The memory may be of any type suitable to the local technical environment and may be implemented using any suitable data storage technology, such as semiconductor-based memory devices, magnetic memory devices and systems, optical memory devices and systems, fixed memory and removable memory. The data processors may be of any type suitable to the local technical environment, and may comprise one or more of general-purpose computers, special purpose computers, microprocessors, digital signal processors (DSPs), application specific integrated circuits (ASIC), FPGA, gate level circuits and processors based on multi core processor architecture, as non-limiting examples.

Embodiments of the disclosure may be practiced in various components such as integrated circuit modules. The design of integrated circuits is by and large a highly automated process. Complex and powerful software tools are available for converting a logic level design into a semiconductor circuit design ready to be etched and formed on a semiconductor substrate.

The scope of protection sought for various embodiments of the disclosure is set out by the independent claims. The embodiments and features, if any, described in this specification that do not fall under the scope of the independent claims are to be interpreted as examples useful for understanding various embodiments of the disclosure.

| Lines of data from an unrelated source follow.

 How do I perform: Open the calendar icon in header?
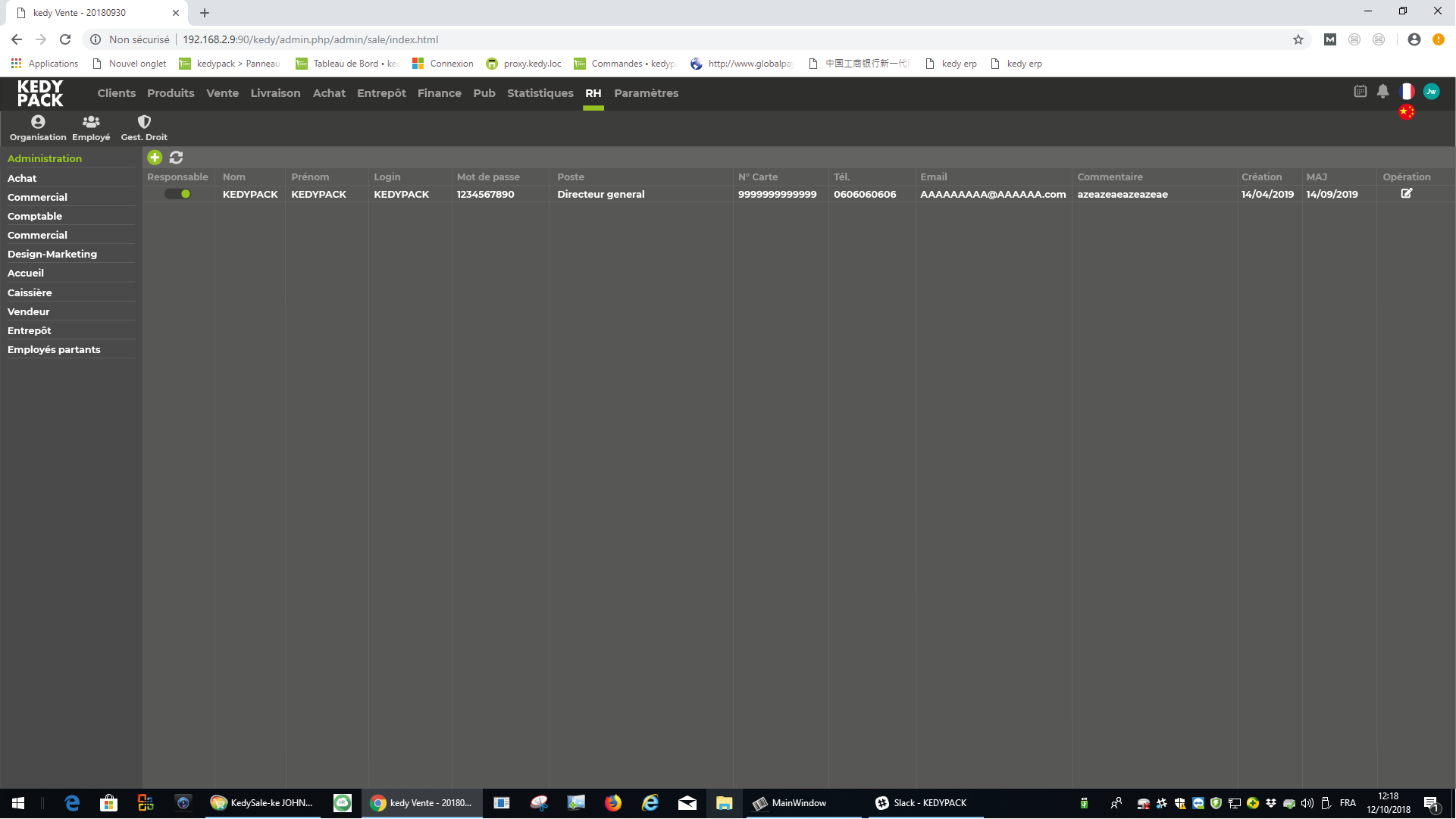tap(1360, 92)
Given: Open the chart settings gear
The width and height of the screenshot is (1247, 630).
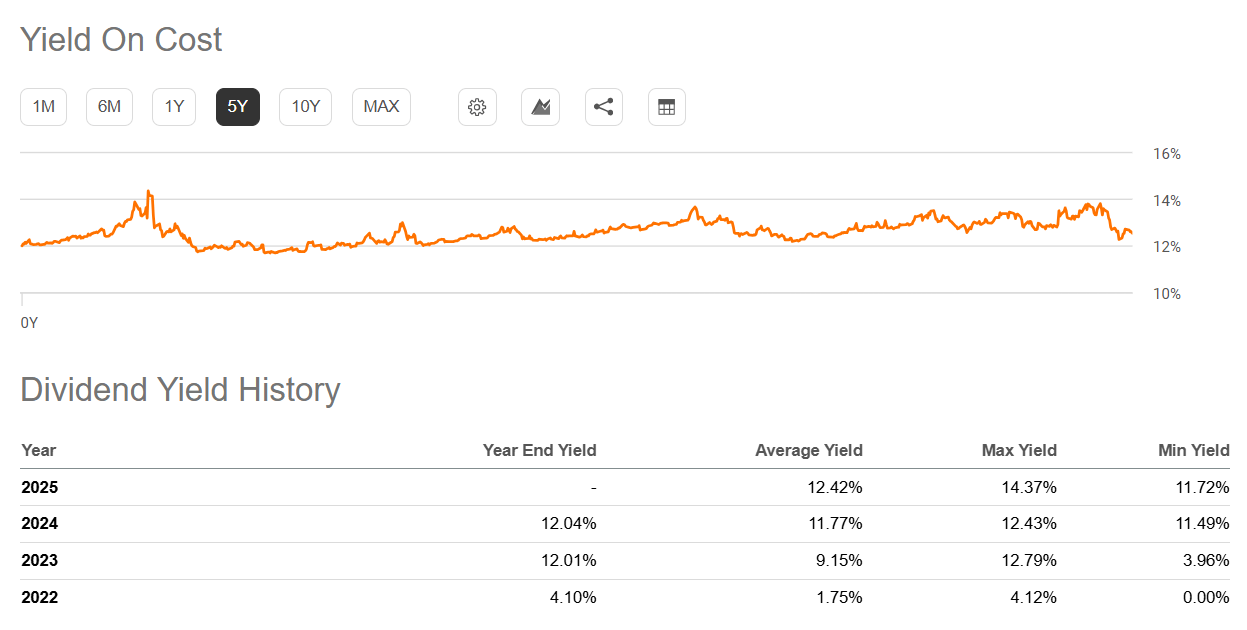Looking at the screenshot, I should pyautogui.click(x=477, y=107).
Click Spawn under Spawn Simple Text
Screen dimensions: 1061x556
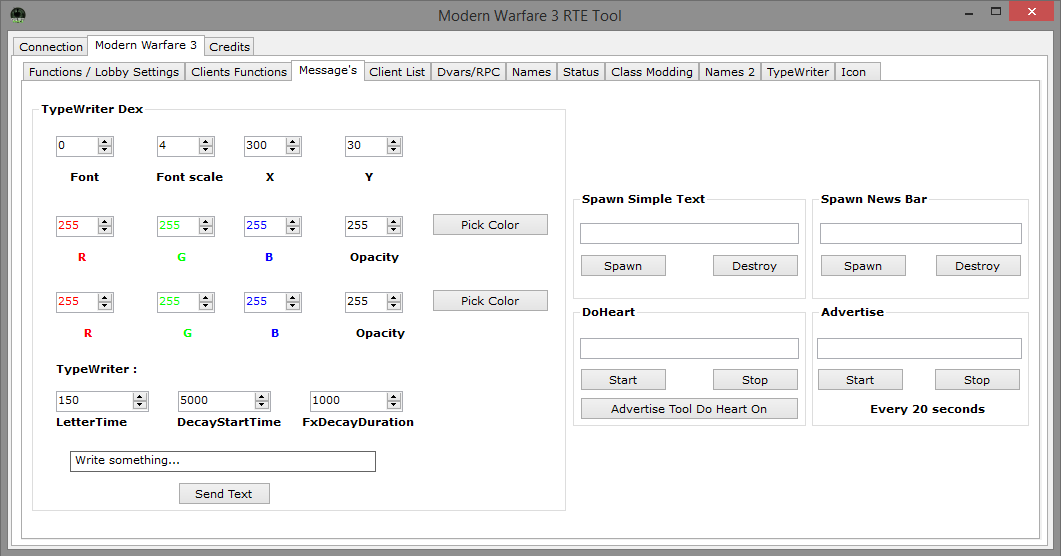pos(623,266)
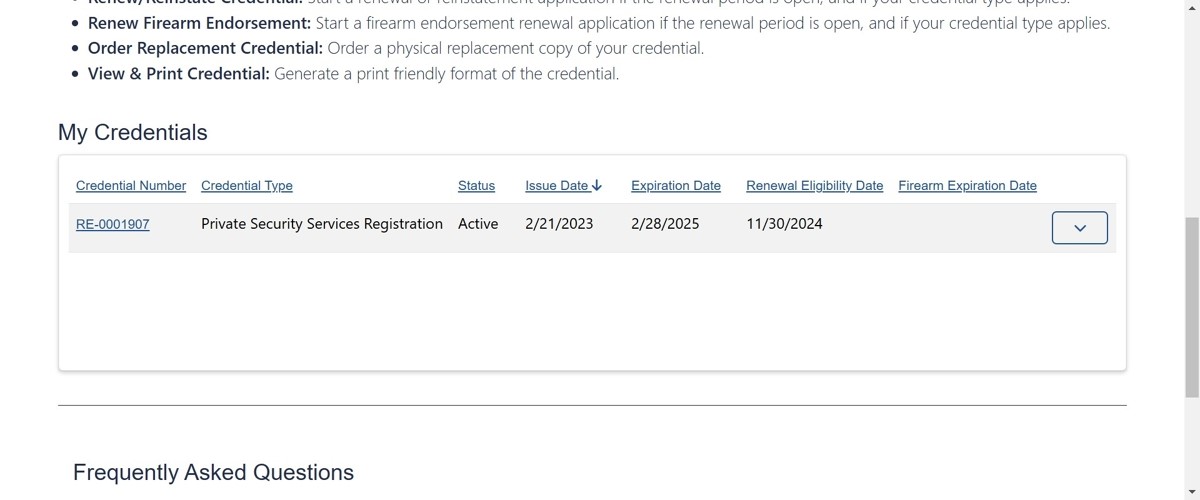Click the 2/28/2025 expiration date cell
Viewport: 1200px width, 500px height.
(x=665, y=224)
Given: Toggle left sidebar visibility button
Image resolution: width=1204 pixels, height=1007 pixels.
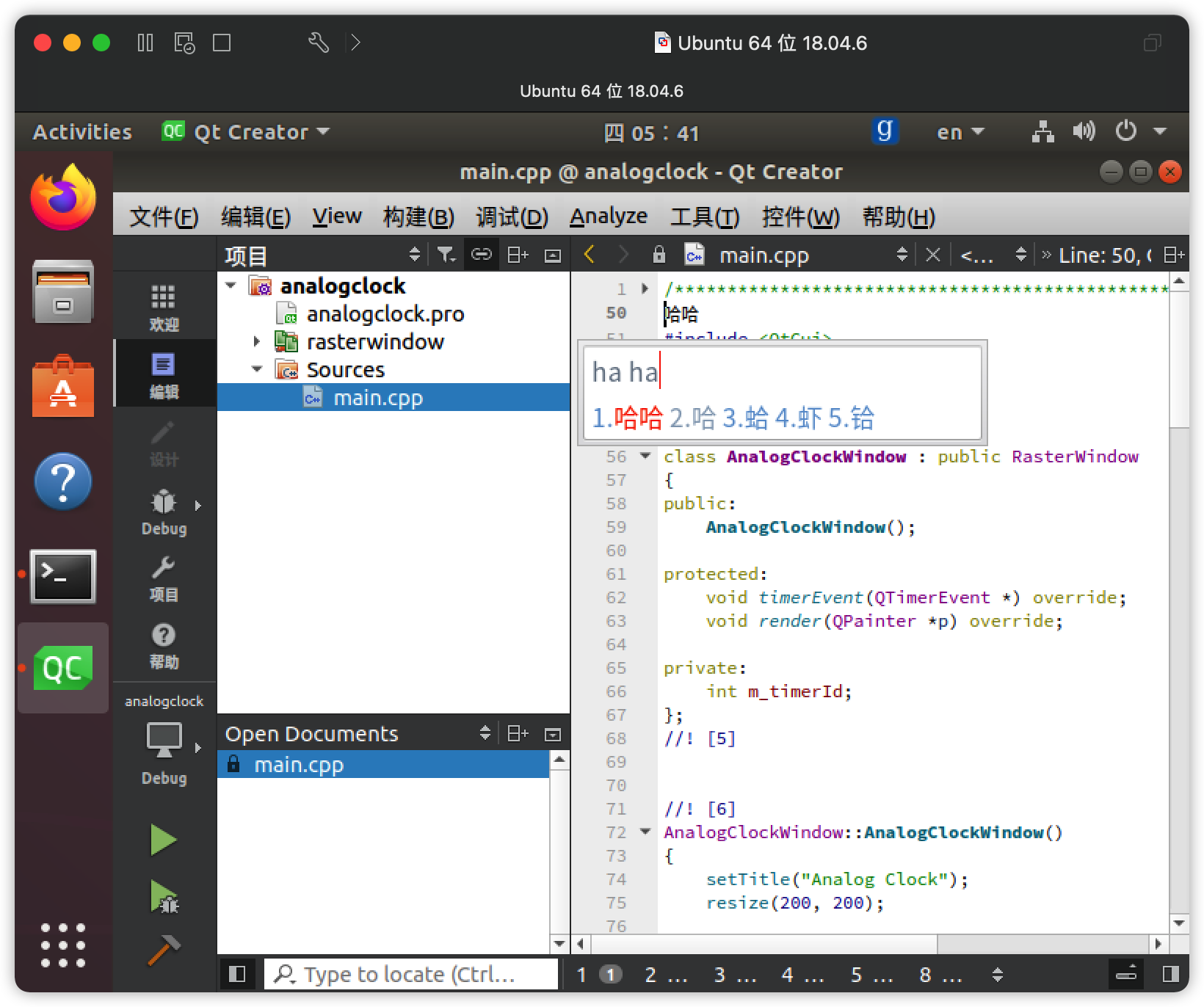Looking at the screenshot, I should (x=237, y=974).
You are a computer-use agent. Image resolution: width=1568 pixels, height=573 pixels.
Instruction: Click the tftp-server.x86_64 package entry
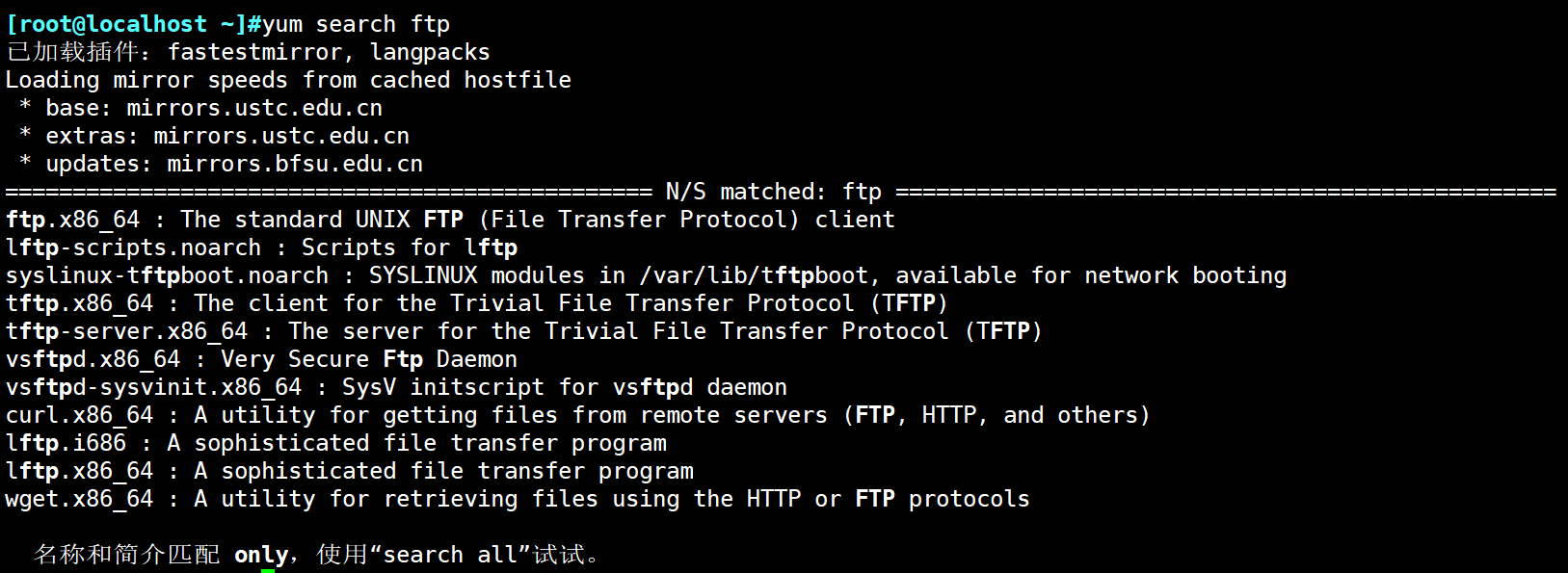click(127, 331)
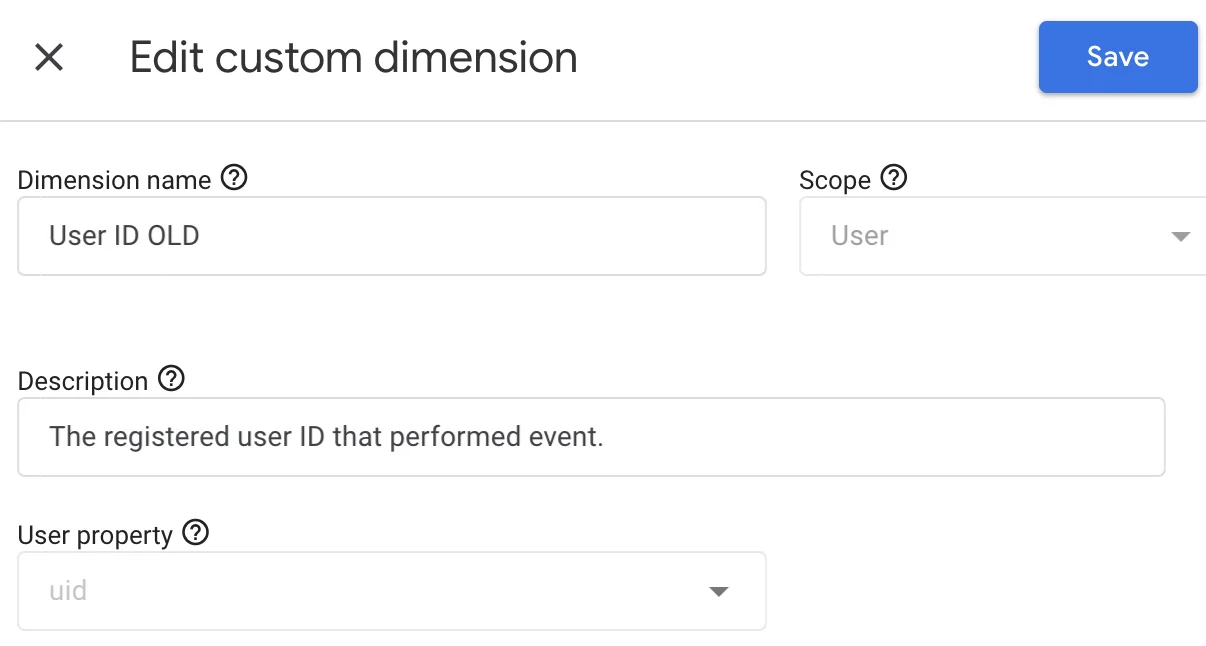1206x646 pixels.
Task: Click the uid value in User property
Action: (68, 591)
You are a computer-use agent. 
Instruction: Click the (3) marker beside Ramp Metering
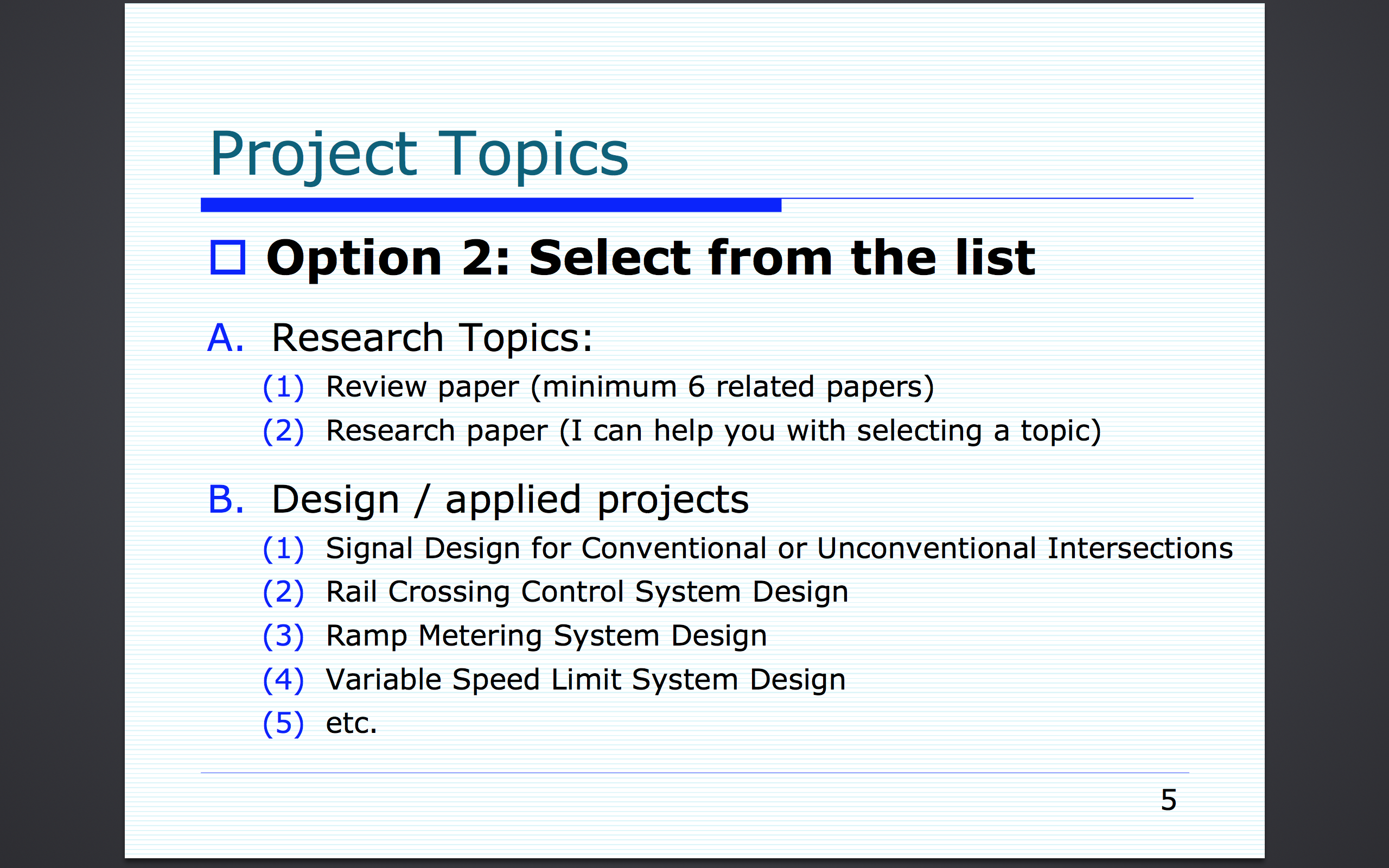click(x=283, y=636)
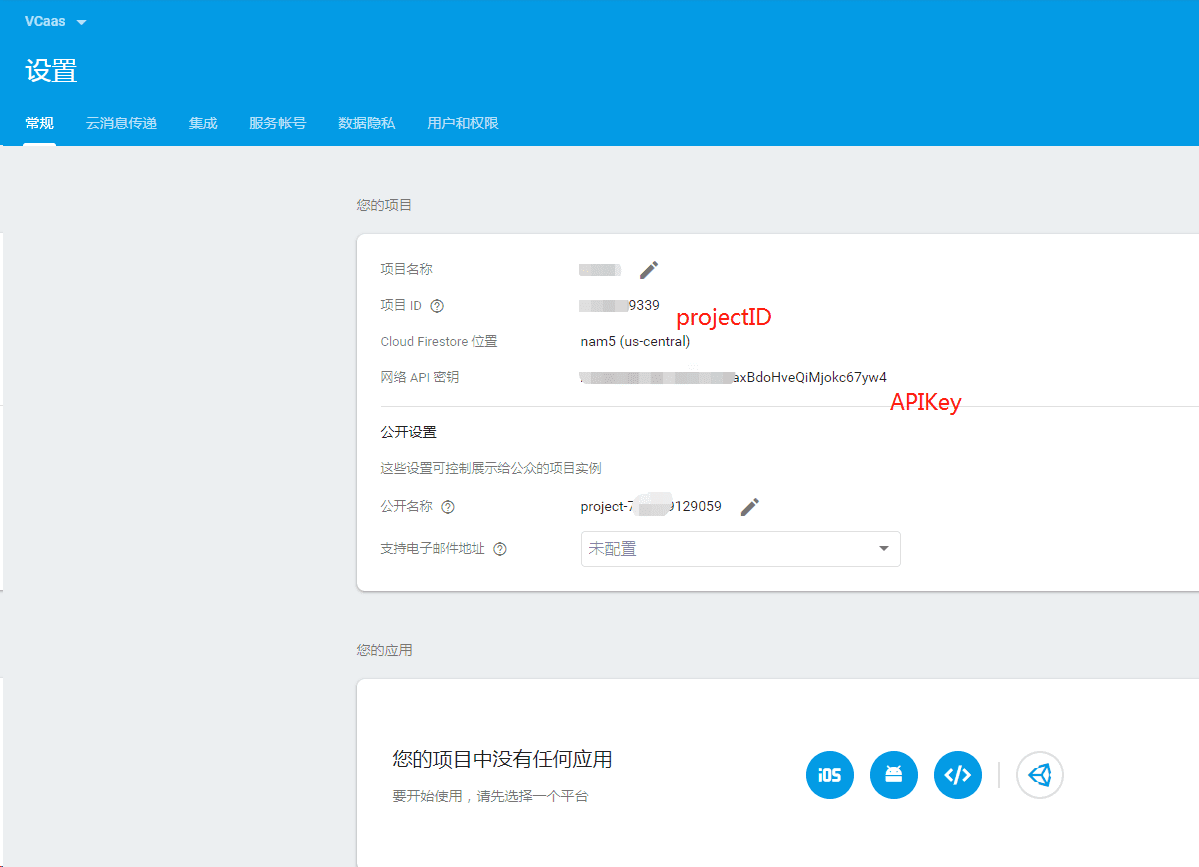Select the 常规 settings tab
Image resolution: width=1199 pixels, height=867 pixels.
(38, 123)
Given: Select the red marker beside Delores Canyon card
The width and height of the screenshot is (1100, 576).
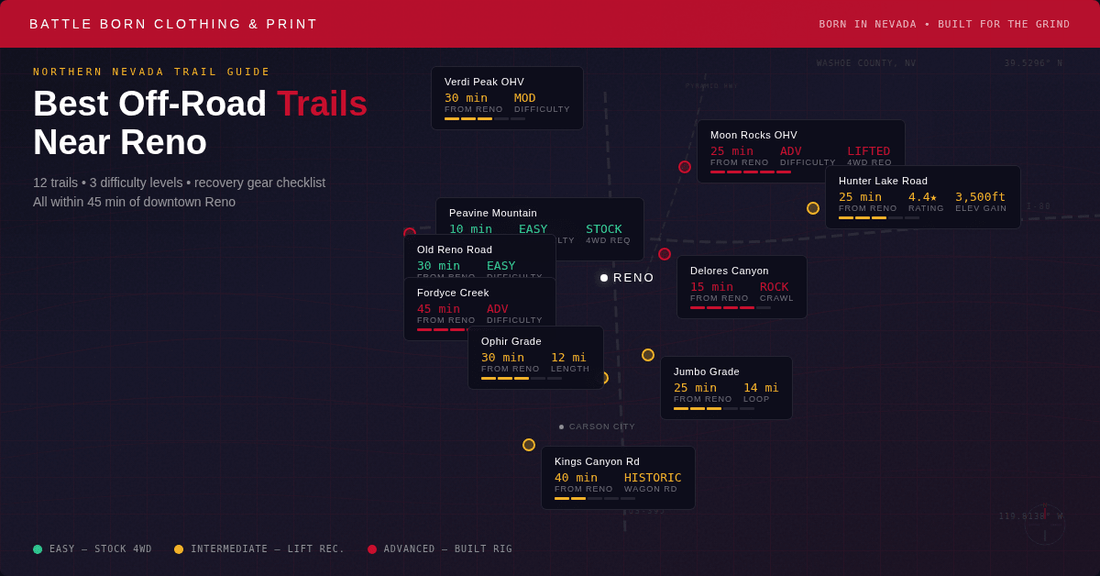Looking at the screenshot, I should tap(664, 254).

The foregoing description has provided by way of non-limiting examples a full and informative description of the exemplary embodiment of this disclosure. However, various modifications and adaptations may become apparent to those skilled in the relevant arts in view of the foregoing description, when read in conjunction with the accompanying drawings and the appended claims. However, all such and similar modifications of the teachings of this disclosure will still fall within the scope of this invention as defined in the appended claims. Indeed, there is a further embodiment comprising a combination of one or more embodiments with any of the other embodiments previously discussed.